*TASK DETAILS*: Nothing but the lines below from the first through the one with "Image resolution: width=1108" should appear, printed exactly; please leave pictures out.

*DATASET ENTRIES*:

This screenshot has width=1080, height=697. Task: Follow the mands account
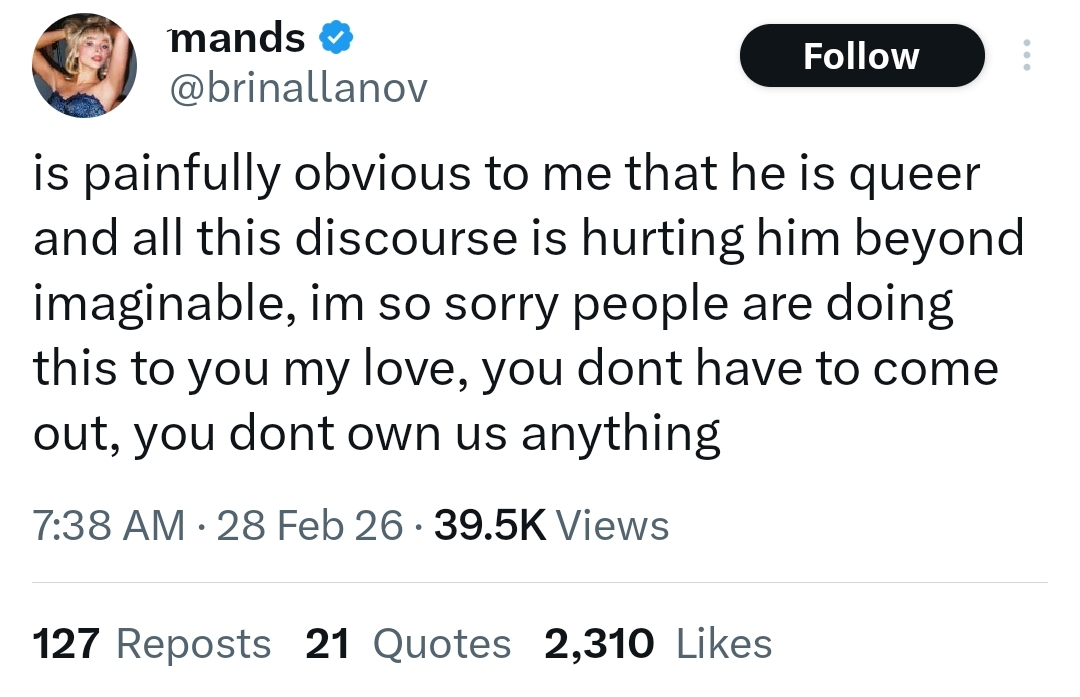pos(861,56)
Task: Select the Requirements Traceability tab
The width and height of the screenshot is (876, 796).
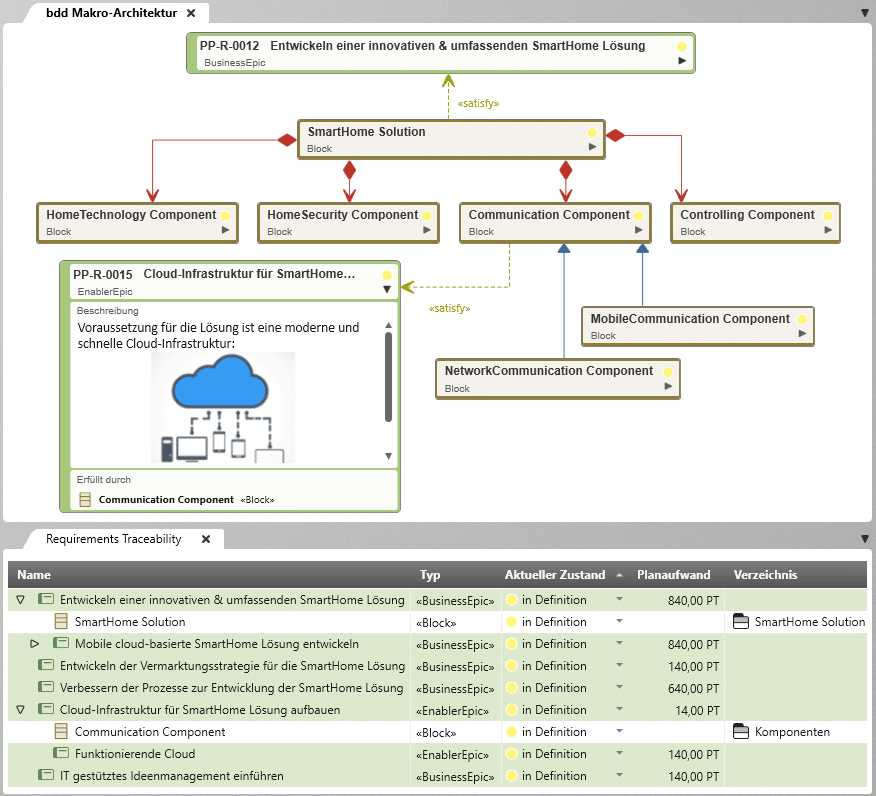Action: (x=113, y=539)
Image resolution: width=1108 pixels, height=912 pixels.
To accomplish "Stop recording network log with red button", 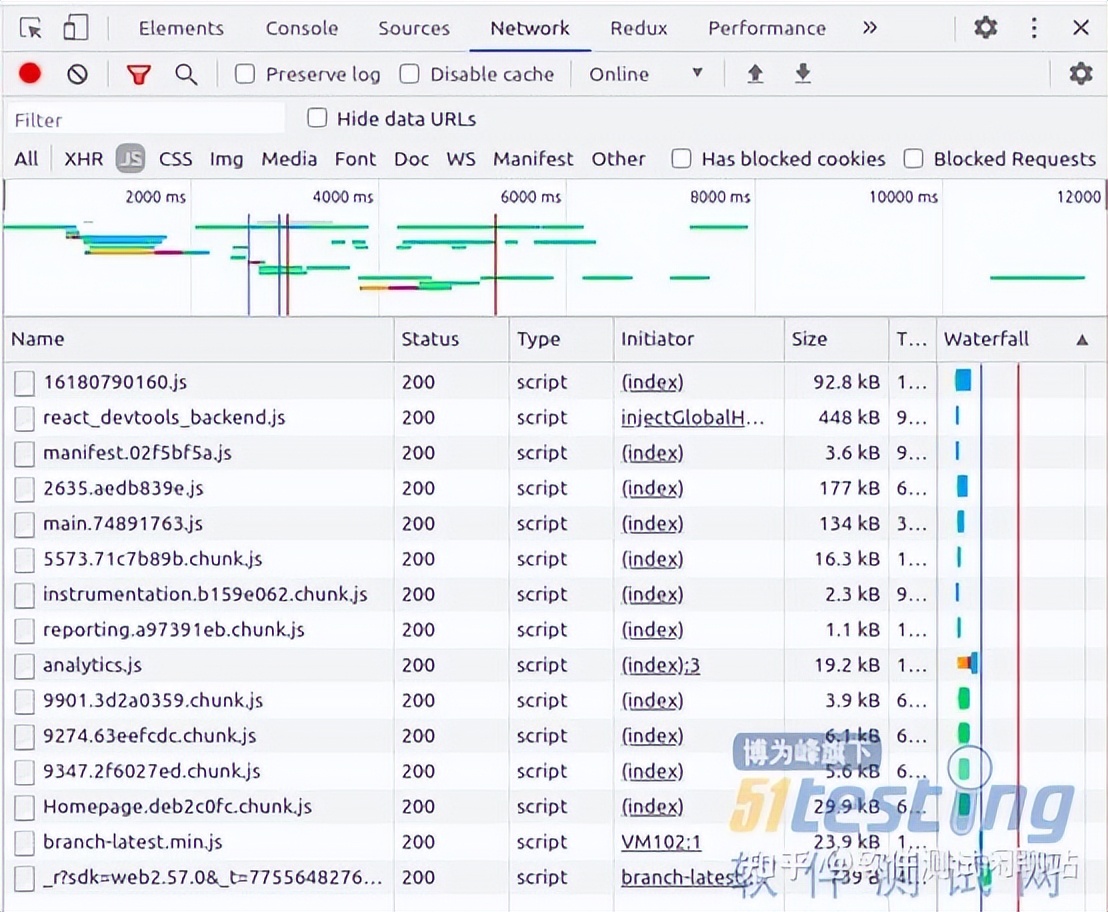I will click(30, 74).
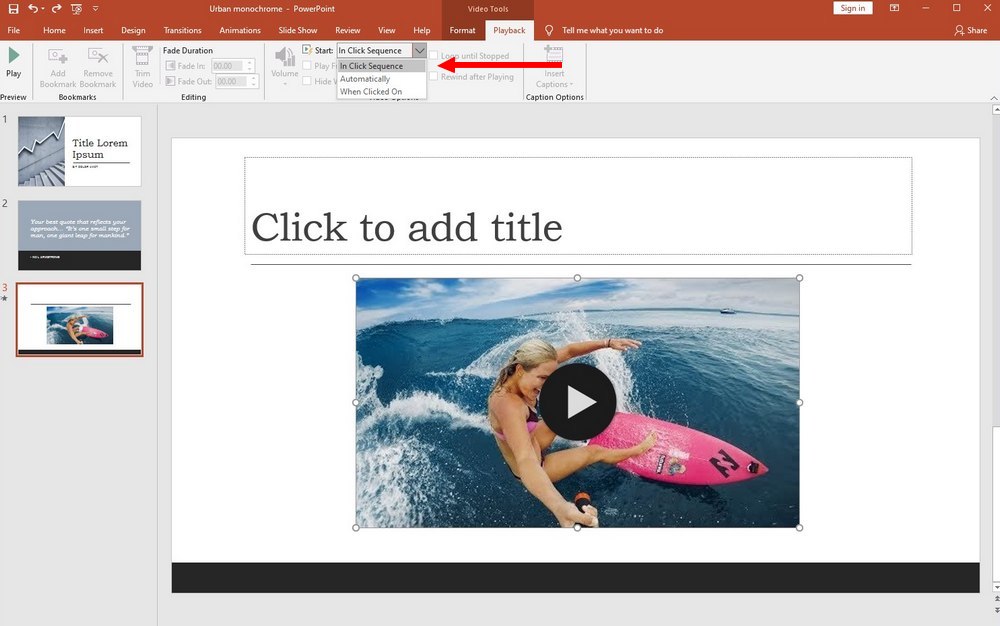The height and width of the screenshot is (626, 1000).
Task: Click the Save icon in quick access toolbar
Action: pos(12,7)
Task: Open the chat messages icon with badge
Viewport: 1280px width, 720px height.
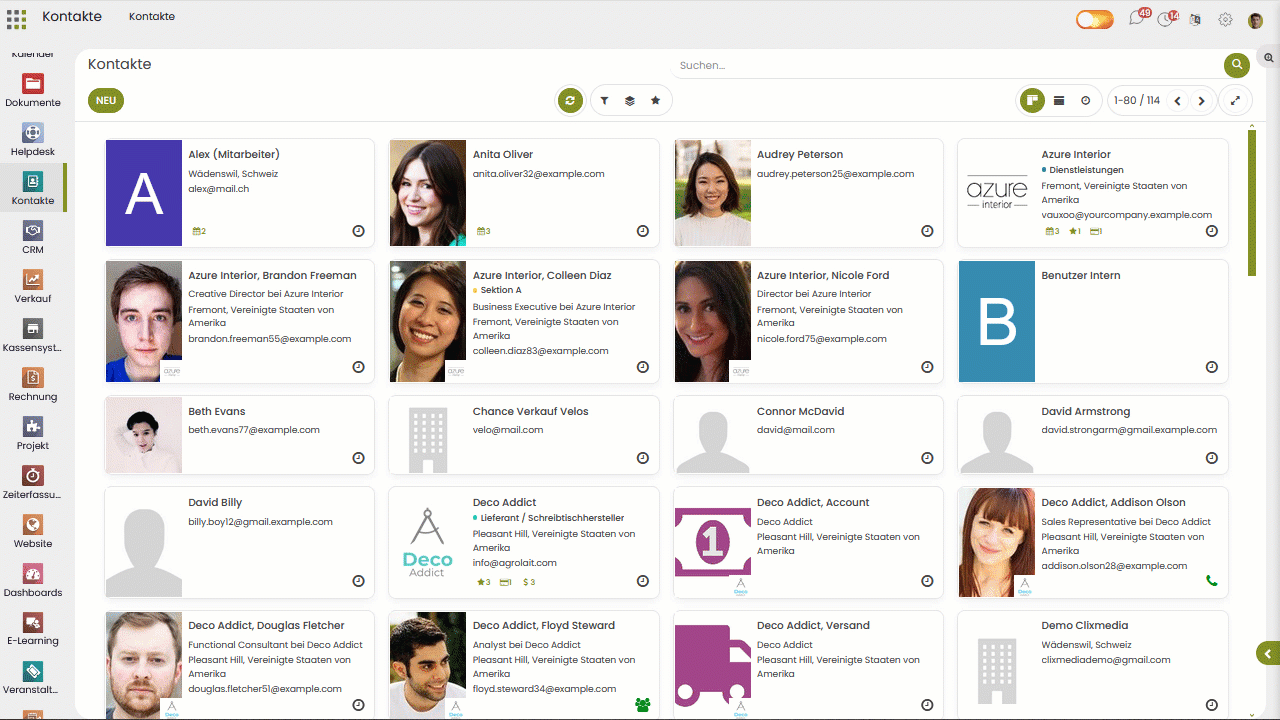Action: [1136, 19]
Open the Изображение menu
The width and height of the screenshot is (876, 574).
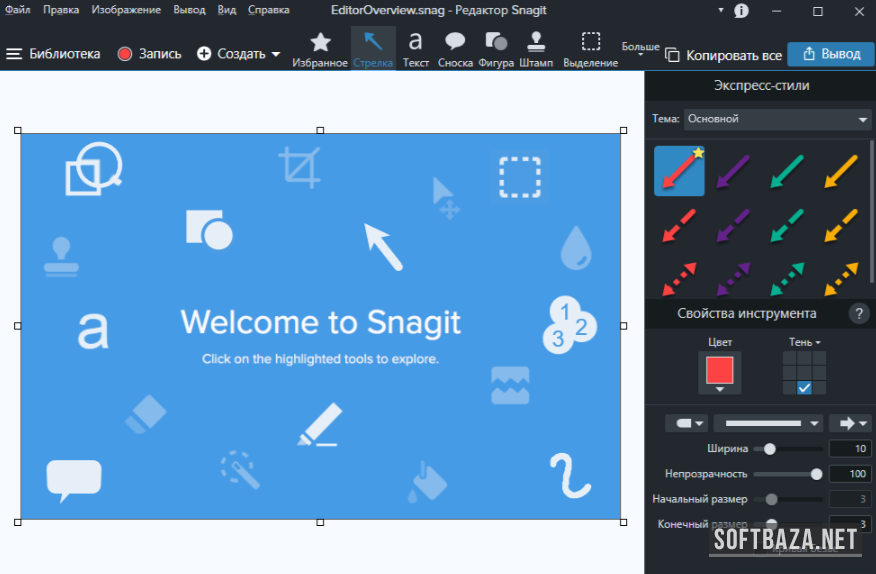(x=126, y=10)
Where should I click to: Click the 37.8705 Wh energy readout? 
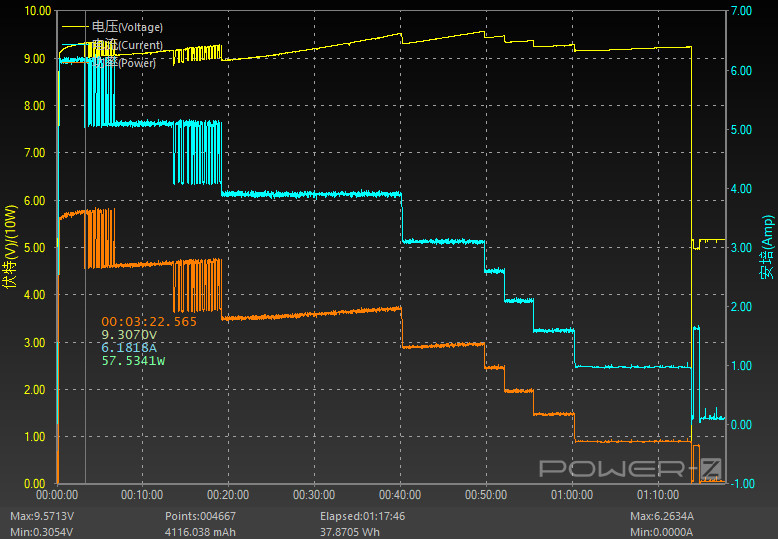pyautogui.click(x=349, y=532)
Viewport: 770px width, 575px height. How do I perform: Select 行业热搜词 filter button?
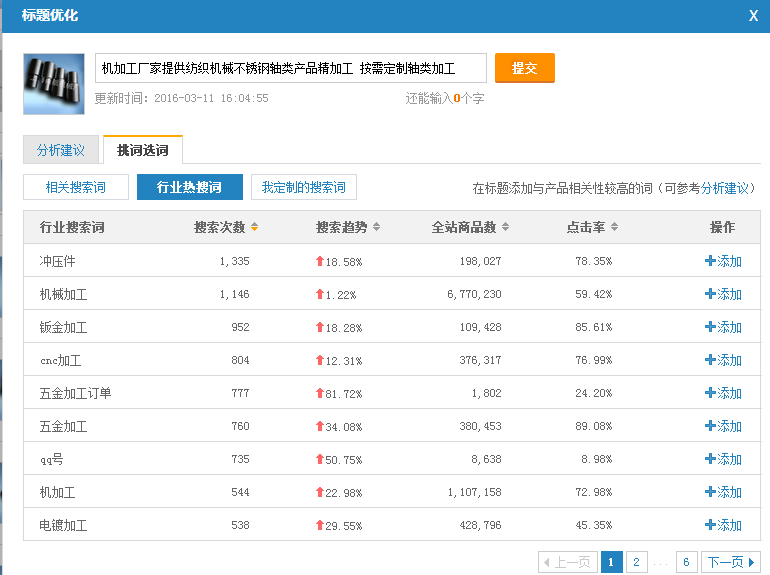[190, 187]

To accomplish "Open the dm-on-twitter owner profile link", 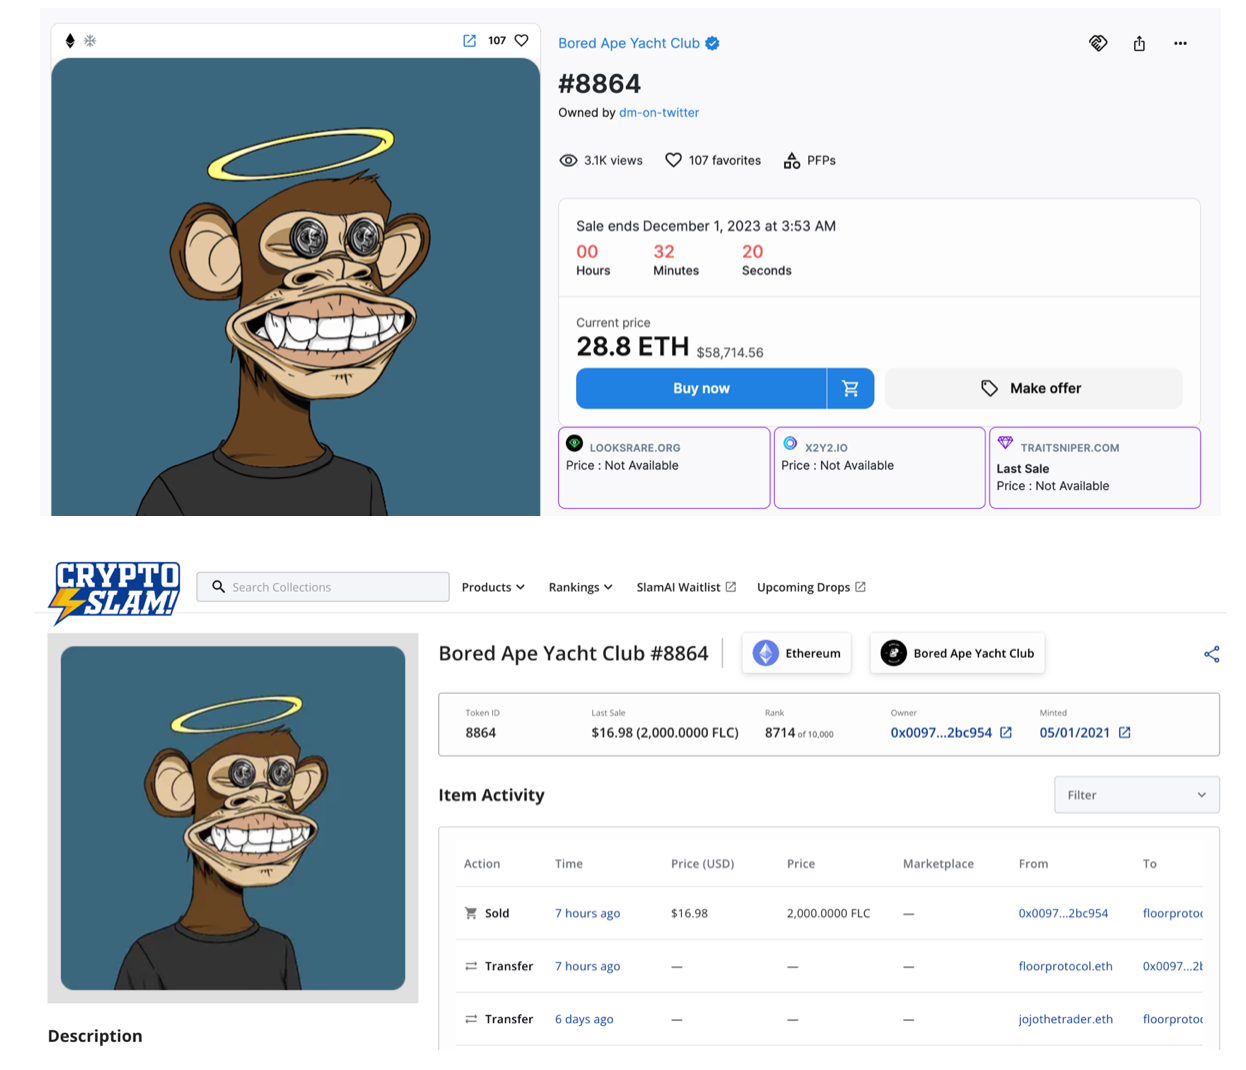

*EXERCISE ANSWER*:
This screenshot has width=1080, height=697. Task: Follow the mands account
pos(861,56)
Task: Select the Requirements Traceability tab
The width and height of the screenshot is (876, 796).
Action: (x=113, y=539)
Image resolution: width=1108 pixels, height=912 pixels.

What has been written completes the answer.